SPMF offers a tool to view the content of a time-extended sequence database. This tool is called the SPMF Sequence Database Viewer.

This page explains how to use this tool with an example.

How to run this example?

If you want to run this example from the graphical interface of SPMF, (1) choose the algorithm "Open_time-textended_sequence_database_with_viewer", (2) choose the contextSequencesTimeExtended.txt file as input, and then (3) click "run algorithm" .

graph viewer open

What is displayed?

After running the example, the content of the file will be displayed by the tool. The picture below shows the user interface of this viewer.

The window A) show in the picture below is the main window. It displays the sequence database using a table. The table has four rows in this example. Each row is a sequence from the sequence database.

Take the first row as example.
The cell in the first column of the first row indicates that the ID of this sequence is 0.
The cell in the second column indicates that the first itemset of that sequence was observed at time 0 and contains the item 1.
The cell in the third column indicates that the second itemset of that sequence was observed at time 1 and contains the items 1, 2 and 3
The fourth cell in that row indicates that the third itemset was observed at time 2 and contains the items 1 and 3.

The other sequences follow the same format.

This view as a table can be useful to understand the content of a sequence database file.

Besides, there are buttons that provides additional features:

graph viewer database graph

What is the input?

The algorithm takes as input a time-extended sequence database, which is a text file .

The database used in this example is provided in the text file "contextSequencesTimeExtended.txt" in the package ca.pfv.spmf.tests of the SPMF distribution.

The input file format is defined as follows. It is a text file where each line represents a time-extended sequence from a sequence database. Each line is a list of itemsets, where each itemset has a timestamp represented by a positive integer and each item is represented by a positive integer. Each itemset is first represented by it timestamp between the "<" and "> symbol. Then, the items of the itemset appear separated by single spaces. Finally, the end of an itemset is indicated by "-1". After all the itemsets, the end of a sequence (line) is indicated by the symbol "-2". Note that it is assumed that items are sorted according to a total order in each itemset and that no item appears twice in the same itemset.

For example, the input file "contextSequencesTimeExtended.txt" contains the following four lines (four sequences).

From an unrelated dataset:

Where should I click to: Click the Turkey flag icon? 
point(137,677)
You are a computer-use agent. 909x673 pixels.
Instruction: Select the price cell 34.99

<0> 1 -1 <1> 1 2 3 -1 <2> 1 3 -1 -2
<0> 1 -1 <1> 1 2 -1 <2> 1 2 3 -1 <3> 1 2 3 -1 -2
<0> 1 2 -1 <1> 1 2 -1 -2
<0> 2 -1 <1> 1 2 3 -1 -2

Consider the first line. It indicates that at time "0" the itemset {1} appeared, followed by the itemset {1, 2, 3} at time 1, then followed by the itemset {1, 3} at time 2. Note that timestamps do not need to be consecutive integers. But they should increase for each succesive itemset within a sequence. The second, third and fourth line follow the same format.